[Dataset records]
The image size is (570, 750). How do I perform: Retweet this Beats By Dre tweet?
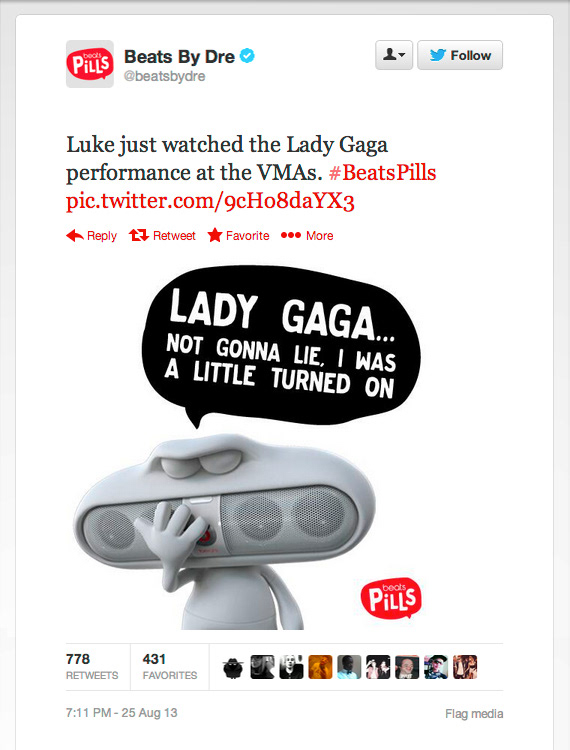(162, 235)
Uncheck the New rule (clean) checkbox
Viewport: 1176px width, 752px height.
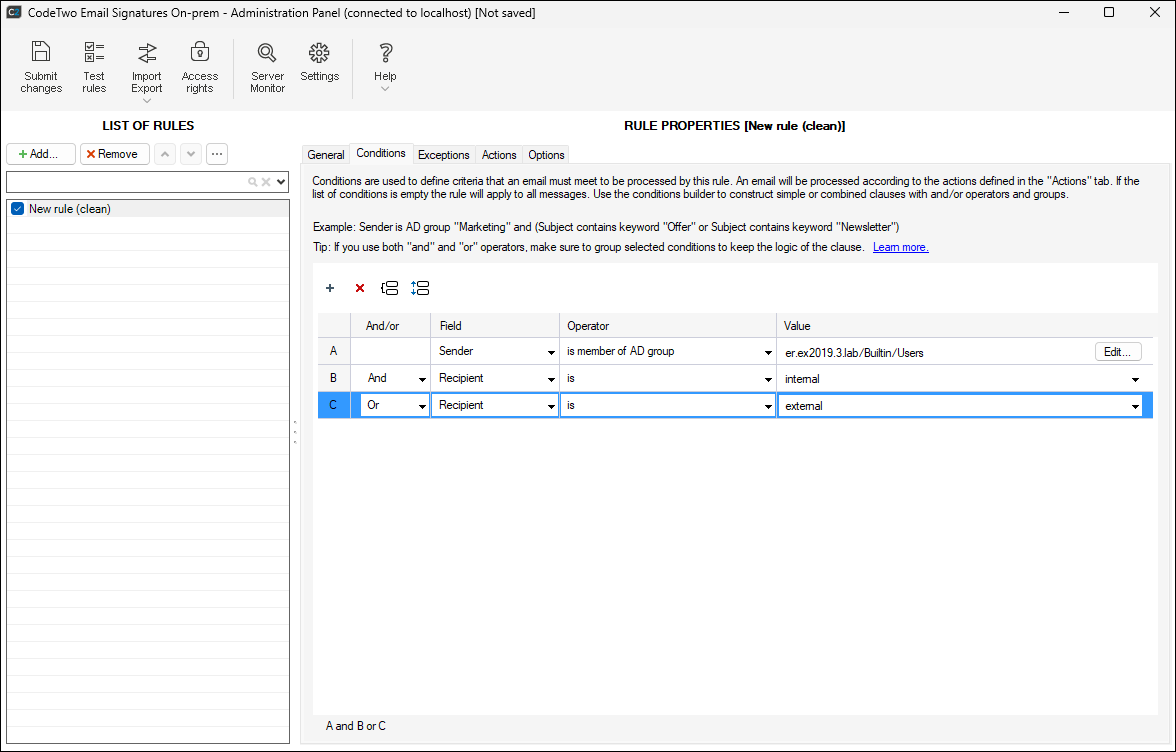coord(17,209)
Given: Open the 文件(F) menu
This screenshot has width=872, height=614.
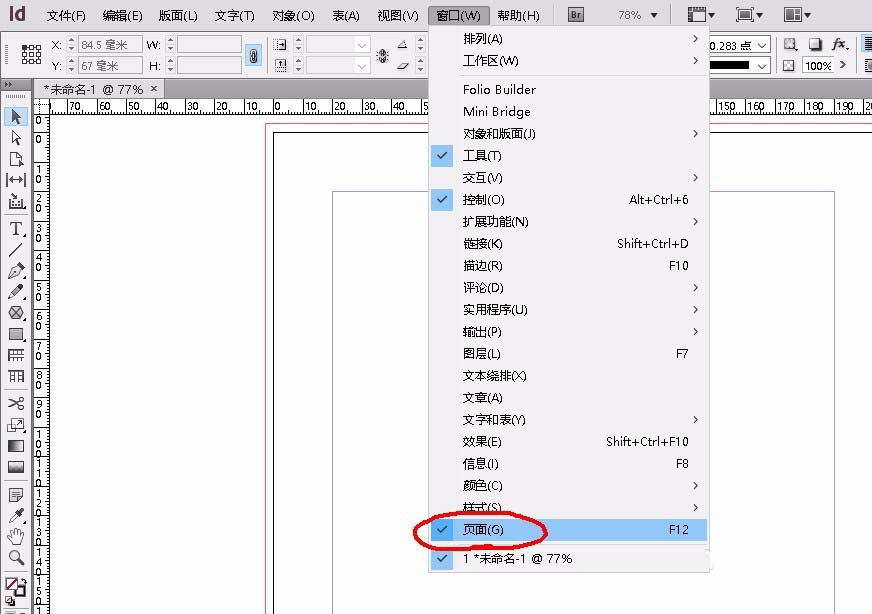Looking at the screenshot, I should coord(64,15).
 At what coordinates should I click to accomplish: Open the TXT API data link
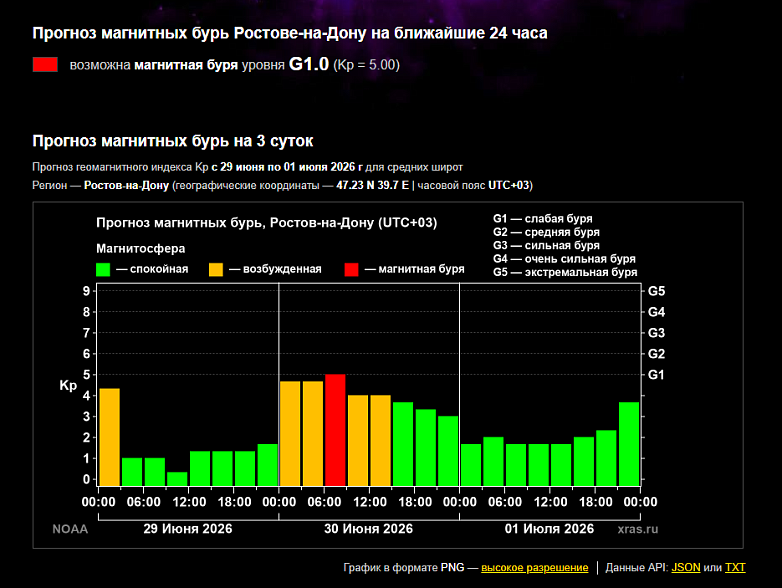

= EXERCISE REQUIREMENTS =
Would you please print only the lines running from the one with "Uncheck the New rule (clean) checkbox" to the final line of the entries above, exactly as written and without pictures?

= EXPECTED OUTPUT =
Uncheck the New rule (clean) checkbox
Viewport: 1176px width, 752px height.
coord(17,209)
Given: Open the 文件(F) menu
This screenshot has width=872, height=614.
Looking at the screenshot, I should coord(64,15).
 At what coordinates should I click to accomplish: Open the TXT API data link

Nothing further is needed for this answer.